Symptoms such as cough, dyspnea, and hemoptysis generally appear 4–6 days after infection, and can quickly progress to severe respiratory failure, which has been linked to lesional edema and intra-alveolar hemorrhage. Severe acute respiratory distress syndrome and bleeding disorders are responsible for a high mortality rate. The use of ECMO despite the hemorrhagic context has been reported in a number of cases, and nevertheless seems to be associated with a lower mortality rate [5]. ECMO can be a contributing factor to the coagulopathy, resulting in an acquired von Willebrand syndrome, but is not typically associated with disseminated intravascular coagulation. Moreover, heparin therapy is usually required during ECMO, but in view of persistent bleeding, it was not possible to follow this routine recommendation in our patient. We did not observe any prothrombotic complications despite the lack of anticoagulation.

The use of other treatments in addition to antimicrobial treatment, such as plasmapheresis and corticosteroid therapy, has been reported in severe leptospirosis, but no clear benefit has been established for these treatments compared with standard antibiotic therapy [6, 7]. Better outcomes are associated with early start of antibiotherapy, with the risk of developing severe disease being considerably higher if antibiotics are started later than 2 days after symptom onset [8, 9].

Diagnosis of leptospirosis is based on assays for bacteriological and serological detection, with serological assays more widely used. Bacteriological detection is possible by direct examination, culture, and PCR, but isolating the organism is challenging. Serological assays determine antibody titers against Leptospira, but their relevance depends on the time of infection. IgM antibodies appear from day 5 to day 7 after infection. The sensitivity and specificity of the enzyme-linked immunosorbent assay are 89% and 94%, respectively, while those of the microscopic agglutination test are 63% and 97%. A single titer of > 1:800 is sufficient to confirm an active or recent infection.

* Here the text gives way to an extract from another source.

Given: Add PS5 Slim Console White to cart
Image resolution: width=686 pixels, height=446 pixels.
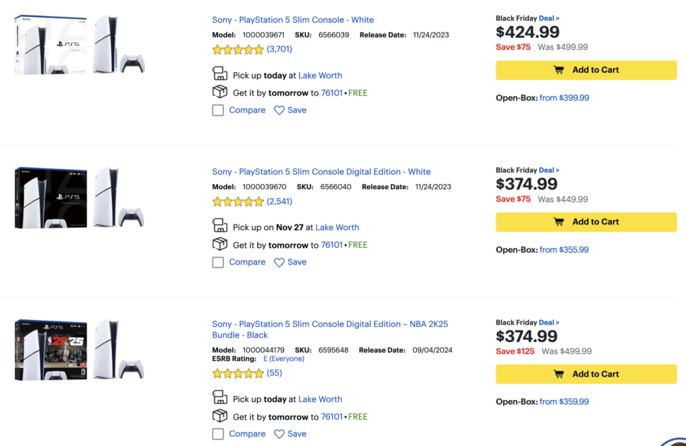Looking at the screenshot, I should pos(585,70).
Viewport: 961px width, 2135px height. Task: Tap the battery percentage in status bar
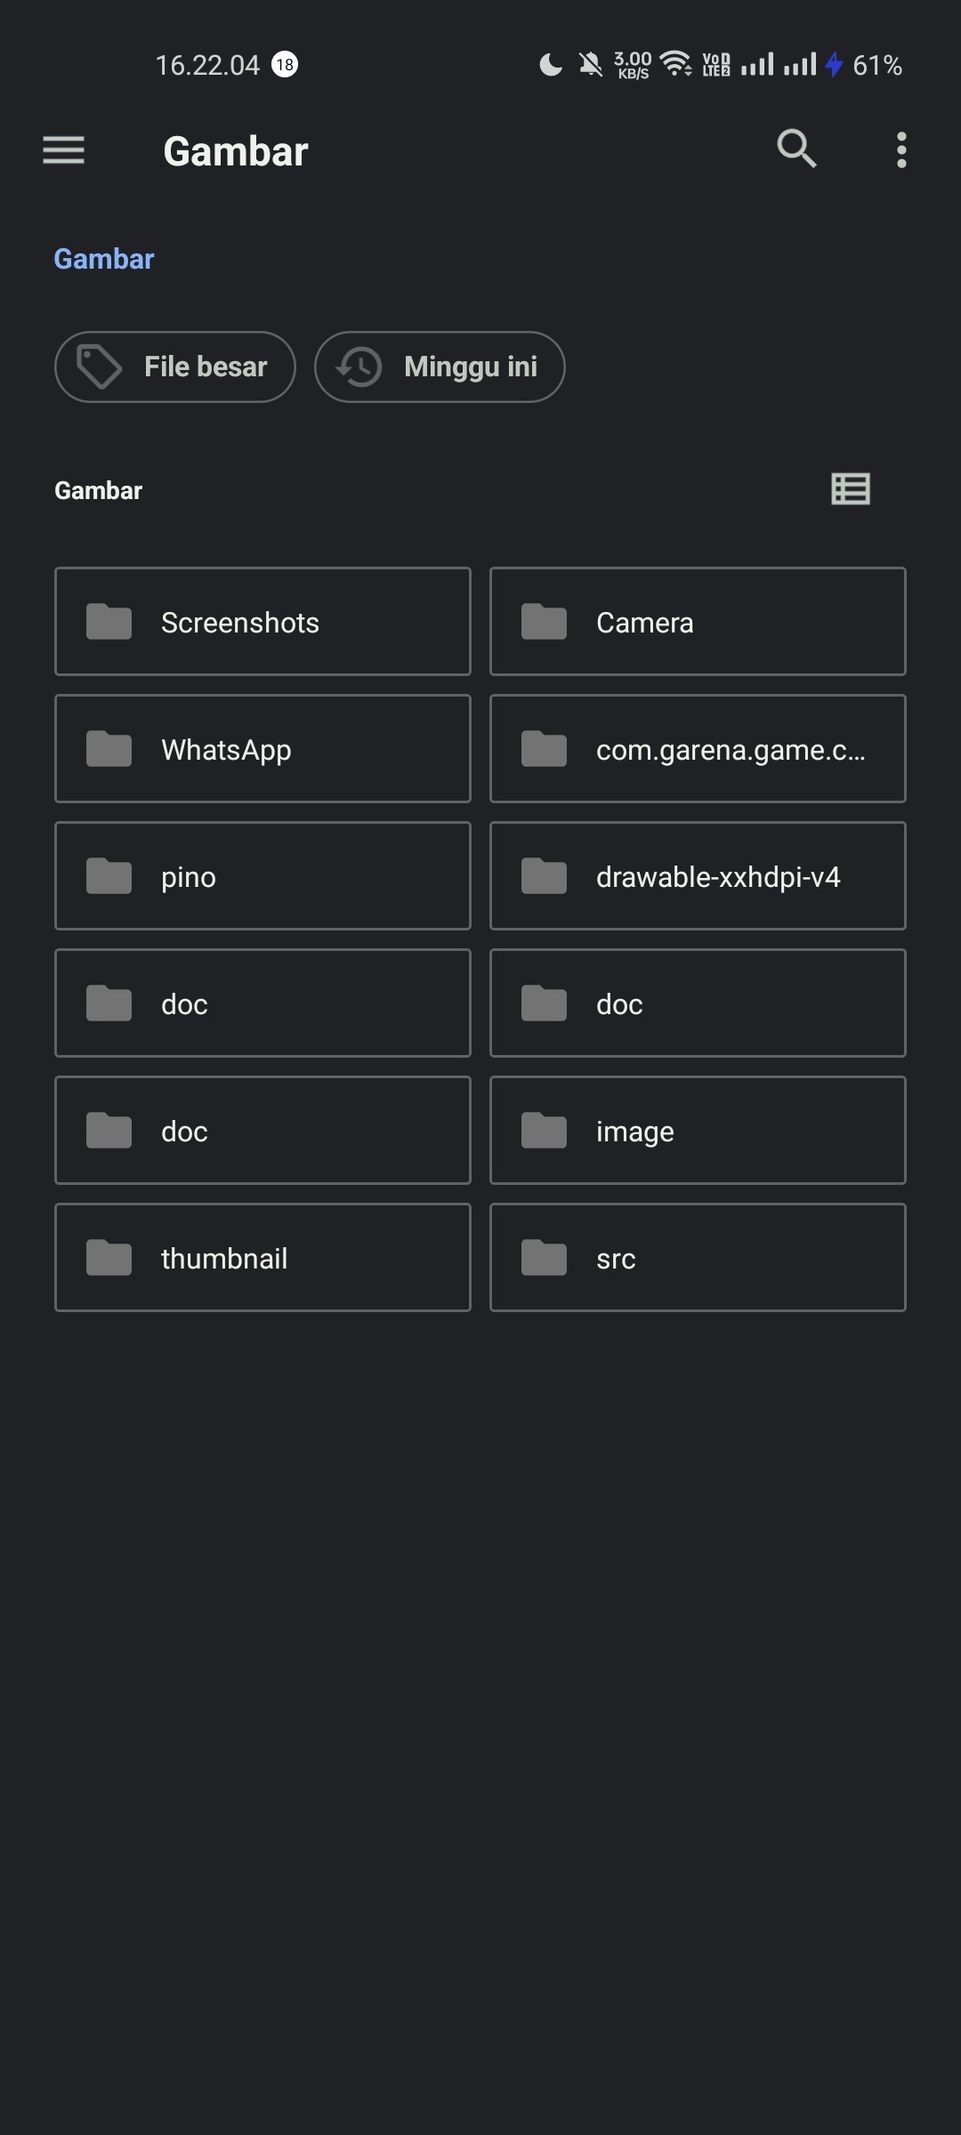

A negative result does not rule out infection, and it is recommended to repeat the analysis 1–2 weeks later, especially in unexplained pulmonary hemorrhage even without suggestive history [10]. Antibiotic treatment for leptospirosis should not be delayed by the lack of a positive serology test for this potentially lethal disease.

In conclusion, we present a case of severe acute respiratory failure following pulmonary hemorrhage due to leptospirosis, demonstrating the importance of considering this rare differential in patients with unexplained pulmonary hemorrhage. Most cases of leptospirosis are diagnosed by serology, and IgM antibodies are detectable in the blood 5–7 days after the onset of symptoms. A negative serology must be repeated 1–2 weeks after disease onset, and antibiotic treatment should not be delayed. We recommend early consideration for respiratory support by extracorporeal membrane oxygenation to enable clearance of endobronchial clotting, parenchymal recovery, and prevention of ventilator-induced lung injury. The pathogenesis of the associated coagulopathy remains poorly understood, but we show that it is possible to manage the major hypofibrinogenemia by transfusion and that the coagulopathy was not seemingly exacerbated by ECMO treatment in our patient.